Collected data entries:
*** Block opens ***

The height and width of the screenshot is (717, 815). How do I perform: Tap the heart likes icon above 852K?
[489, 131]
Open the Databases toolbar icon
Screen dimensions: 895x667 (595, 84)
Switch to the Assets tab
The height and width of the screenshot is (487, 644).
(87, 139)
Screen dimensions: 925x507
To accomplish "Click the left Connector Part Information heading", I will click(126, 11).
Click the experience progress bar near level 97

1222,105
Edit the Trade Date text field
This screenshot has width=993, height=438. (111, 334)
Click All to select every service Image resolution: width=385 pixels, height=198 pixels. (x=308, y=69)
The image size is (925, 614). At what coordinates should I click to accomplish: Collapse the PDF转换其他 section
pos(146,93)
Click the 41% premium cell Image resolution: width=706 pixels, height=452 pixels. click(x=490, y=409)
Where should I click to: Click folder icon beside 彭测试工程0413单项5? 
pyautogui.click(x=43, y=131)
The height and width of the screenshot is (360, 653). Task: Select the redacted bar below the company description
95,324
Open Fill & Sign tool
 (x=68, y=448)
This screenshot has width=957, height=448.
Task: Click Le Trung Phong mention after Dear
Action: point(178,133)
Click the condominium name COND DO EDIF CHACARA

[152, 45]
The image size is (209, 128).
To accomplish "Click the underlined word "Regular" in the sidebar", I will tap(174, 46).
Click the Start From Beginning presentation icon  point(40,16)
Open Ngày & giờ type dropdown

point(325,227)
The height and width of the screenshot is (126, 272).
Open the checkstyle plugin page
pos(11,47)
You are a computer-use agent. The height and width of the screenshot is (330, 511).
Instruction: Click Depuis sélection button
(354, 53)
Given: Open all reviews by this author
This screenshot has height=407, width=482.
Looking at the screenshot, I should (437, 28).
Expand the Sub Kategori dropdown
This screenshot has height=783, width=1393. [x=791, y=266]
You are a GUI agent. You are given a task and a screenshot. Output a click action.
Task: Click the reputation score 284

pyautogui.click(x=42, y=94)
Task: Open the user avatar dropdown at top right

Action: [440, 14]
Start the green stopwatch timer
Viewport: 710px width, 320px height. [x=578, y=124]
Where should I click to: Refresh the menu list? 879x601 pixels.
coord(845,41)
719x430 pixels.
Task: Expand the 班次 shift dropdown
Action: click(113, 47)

*** Block closes ***

About this task:
Here the answer is the exact run of lines above, from the line with "Instruction: Click Depuis sélection button" down to the last, and nothing else.

Answer to the exercise:
Instruction: Click Depuis sélection button
(354, 53)
Given: Open all reviews by this author
This screenshot has height=407, width=482.
Looking at the screenshot, I should (437, 28).
Expand the Sub Kategori dropdown
This screenshot has height=783, width=1393. [x=791, y=266]
You are a GUI agent. You are given a task and a screenshot. Output a click action.
Task: Click the reputation score 284

pyautogui.click(x=42, y=94)
Task: Open the user avatar dropdown at top right

Action: [440, 14]
Start the green stopwatch timer
Viewport: 710px width, 320px height. [x=578, y=124]
Where should I click to: Refresh the menu list? 879x601 pixels.
coord(845,41)
719x430 pixels.
Task: Expand the 班次 shift dropdown
Action: click(113, 47)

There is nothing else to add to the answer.